In a horizontal block-spring system,the block mass is m=0.5kg and the spring constant is

k =2N/m. At t1=0.1s the block velocity is +0.263m/s and the acceleration is -0.216m/s2. Assuming that the system is undergoing SHM.Write the expression for block displacement from equilibrium point of spring with time

I know we have to find the 3 parameter A, w(angular frequency) and phase

equation : y(t)=Asin(wt+phase)
1.Find angular frequency
w=sqrt(k/m) which is equal to 2rad/s
I really don't know how to find the rest please help me

x= A sin (wt+P

v = Aw cos (wt+P)
a = -Aw^2 sin (wt+P) = -w^2 x

f = m a
-kx = -m w^2 x
so as you probably know
w^2 = k/m

here w^2 = 2/.5 = 4 so w = 2
now
at t = .1
.263 = A(2)cos(.2+P)
-.216 = -A (4)sin (.2+P)

A sin = .054

A cos = .132

sin/cos = tan(.2+P) = .054/.132

inverse tan for .2+P in radians

Well, finding the rest of the parameters involves using the given information about the block's velocity and acceleration at a specific time.

Let's start with finding the amplitude (A) of the block's displacement. Amplitude represents the maximum distance the block moves away from the equilibrium position. We can determine this by looking at the block's velocity at t1=0.1s.

Given that the block's velocity is +0.263m/s, we know that at its maximum displacement, the velocity is zero. This means that it reaches the maximum amplitude when the velocity is changing direction (from positive to negative or vice versa).

Since we have a symmetrical system, we can assume that the displacement is at its maximum when the velocity is zero. Therefore, the amplitude of the block's displacement is equal to the magnitude of its initial velocity: A = 0.263m.
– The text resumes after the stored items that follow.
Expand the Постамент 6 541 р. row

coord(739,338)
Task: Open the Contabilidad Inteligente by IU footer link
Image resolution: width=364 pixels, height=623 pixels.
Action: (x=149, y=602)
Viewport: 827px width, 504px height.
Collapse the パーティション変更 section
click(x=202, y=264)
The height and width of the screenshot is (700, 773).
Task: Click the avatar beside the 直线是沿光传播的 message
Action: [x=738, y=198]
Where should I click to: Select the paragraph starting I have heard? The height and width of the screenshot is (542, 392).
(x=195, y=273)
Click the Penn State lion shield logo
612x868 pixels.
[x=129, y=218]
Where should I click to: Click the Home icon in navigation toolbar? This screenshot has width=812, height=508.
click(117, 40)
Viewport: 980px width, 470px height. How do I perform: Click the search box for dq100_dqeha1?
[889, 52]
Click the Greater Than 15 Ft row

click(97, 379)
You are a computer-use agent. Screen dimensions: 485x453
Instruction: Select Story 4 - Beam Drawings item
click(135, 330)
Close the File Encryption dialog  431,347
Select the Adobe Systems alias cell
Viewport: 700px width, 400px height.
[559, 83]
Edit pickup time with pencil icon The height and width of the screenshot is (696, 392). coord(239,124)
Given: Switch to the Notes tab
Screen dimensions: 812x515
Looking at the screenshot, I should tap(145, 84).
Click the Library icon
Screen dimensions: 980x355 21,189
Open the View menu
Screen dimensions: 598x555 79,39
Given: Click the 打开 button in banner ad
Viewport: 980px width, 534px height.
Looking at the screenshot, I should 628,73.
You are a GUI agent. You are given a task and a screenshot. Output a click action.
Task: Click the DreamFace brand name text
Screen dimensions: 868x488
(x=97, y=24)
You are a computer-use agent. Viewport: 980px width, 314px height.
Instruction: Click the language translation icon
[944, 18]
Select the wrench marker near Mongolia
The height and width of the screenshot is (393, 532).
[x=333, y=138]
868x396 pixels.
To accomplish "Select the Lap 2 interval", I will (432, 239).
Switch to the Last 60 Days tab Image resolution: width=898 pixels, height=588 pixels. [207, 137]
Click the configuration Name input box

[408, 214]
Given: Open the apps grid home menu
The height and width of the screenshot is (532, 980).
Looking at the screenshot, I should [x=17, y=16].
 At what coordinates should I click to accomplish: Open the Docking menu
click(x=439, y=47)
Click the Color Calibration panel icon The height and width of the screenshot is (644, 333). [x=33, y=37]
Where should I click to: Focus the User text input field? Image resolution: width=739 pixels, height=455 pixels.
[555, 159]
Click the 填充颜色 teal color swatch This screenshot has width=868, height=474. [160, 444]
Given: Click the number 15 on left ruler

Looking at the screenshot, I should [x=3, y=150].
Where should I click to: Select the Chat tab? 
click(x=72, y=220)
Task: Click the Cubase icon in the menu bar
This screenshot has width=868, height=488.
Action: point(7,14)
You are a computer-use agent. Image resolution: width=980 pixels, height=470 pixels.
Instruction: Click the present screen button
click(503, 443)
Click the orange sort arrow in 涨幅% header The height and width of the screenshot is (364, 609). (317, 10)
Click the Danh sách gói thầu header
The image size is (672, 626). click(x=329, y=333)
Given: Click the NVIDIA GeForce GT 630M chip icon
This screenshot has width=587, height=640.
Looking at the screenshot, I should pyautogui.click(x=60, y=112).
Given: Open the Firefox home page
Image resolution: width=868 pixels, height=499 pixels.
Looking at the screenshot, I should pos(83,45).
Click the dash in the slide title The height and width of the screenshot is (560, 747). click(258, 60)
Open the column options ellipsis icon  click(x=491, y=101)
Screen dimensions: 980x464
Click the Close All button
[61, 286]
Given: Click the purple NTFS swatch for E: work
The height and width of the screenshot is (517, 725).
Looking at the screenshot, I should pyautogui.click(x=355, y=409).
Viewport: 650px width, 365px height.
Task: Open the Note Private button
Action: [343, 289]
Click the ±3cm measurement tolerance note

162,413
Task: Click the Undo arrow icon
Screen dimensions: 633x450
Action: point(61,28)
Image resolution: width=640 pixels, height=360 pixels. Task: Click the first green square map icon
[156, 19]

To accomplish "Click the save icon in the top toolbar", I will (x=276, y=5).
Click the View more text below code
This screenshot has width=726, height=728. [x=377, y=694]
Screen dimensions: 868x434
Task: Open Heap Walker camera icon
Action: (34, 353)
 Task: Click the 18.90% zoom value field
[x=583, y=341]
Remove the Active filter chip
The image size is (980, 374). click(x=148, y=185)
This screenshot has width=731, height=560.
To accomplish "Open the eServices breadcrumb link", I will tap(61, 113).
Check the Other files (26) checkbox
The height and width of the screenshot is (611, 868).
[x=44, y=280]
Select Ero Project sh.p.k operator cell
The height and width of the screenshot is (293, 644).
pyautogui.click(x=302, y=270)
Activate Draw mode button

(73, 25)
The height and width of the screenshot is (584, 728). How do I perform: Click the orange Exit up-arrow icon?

Now, let's move on to find the phase. The phase (Φ) represents the starting point of the motion in the oscillation cycle. To determine this, we need to consider the block's acceleration at t1=0.1s.

Given that the acceleration is -0.216m/s^2, we know that it is changing direction when the block reaches its maximum displacement. Therefore, the block's maximum displacement occurs when the acceleration is zero.

Since we have a symmetrical system, we can assume that the displacement is at its maximum when the acceleration is zero. Therefore, the phase is 180 degrees or π radians, as at maximum displacement, the block's displacement function will be passing through the origin. So Φ = π.

Putting all the values together, the expression for the block's displacement from the equilibrium point of the spring with time will be:

y(t) = 0.263sin(2t + π)

Remember to plug in the appropriate units when using the equation. Good luck with your calculations!

To find the remaining parameters, you need to use the given information about the block's velocity and acceleration at t1=0.1s.

2. Find the amplitude (A):
The amplitude of the block's displacement can be found using the equation:

A = |(V_max|) / w

Where V_max is the maximum velocity of the block. In this case, V_max is the absolute value of the block's velocity, which is 0.263 m/s. Therefore,

A = |0.263| / 2 = 0.1315 m

3. Find the phase angle (Φ):
The phase angle can be determined using the equation:

Φ = arctan(-(a_max) / (wV_max))

Where a_max is the maximum acceleration of the block. In this case, a_max is the negative value of the block's acceleration, which is -0.216 m/s^2. Using the angular frequency (w = 2 rad/s) and V_max (0.263 m/s), we can calculate the phase angle:

Φ = arctan(-(-0.216) / (2*0.263)) = arctan(0.411) ≈ 0.392 radians

Therefore, the expression for the block's displacement from the equilibrium point of the spring with time (t) is:

y(t) = 0.1315 * sin(2t + 0.392)

To find the remaining two parameters (A and phase) in the expression for block displacement, you'll need to use the initial conditions given in the problem:

At t1 = 0.1s, the block has a velocity of +0.263m/s and an acceleration of -0.216m/s^2.

Using these initial conditions, we can determine the values of A (amplitude) and phase.

1. Find the amplitude (A):
The amplitude is the maximum displacement from the equilibrium position. It can be determined using the initial velocity.
v(t) = Awcos(wt + phase) [Using the derivative of the displacement equation]
At t = t1 = 0.1s, v(t) = +0.263m/s
0.263 = Awcos(w * 0.1 + phase)

2. Find the phase angle (phase):
Using the initial acceleration, we can find the phase angle.
a(t) = -A * w^2 * sin(wt + phase) [Using the second derivative of the displacement equation]
At t = t1 = 0.1s, a(t) = -0.216m/s^2
-0.216 = -A * w^2 * sin(w * 0.1 + phase)

Now, you have two equations with two unknowns (A and phase). You can solve these equations simultaneously to find the values of A and phase.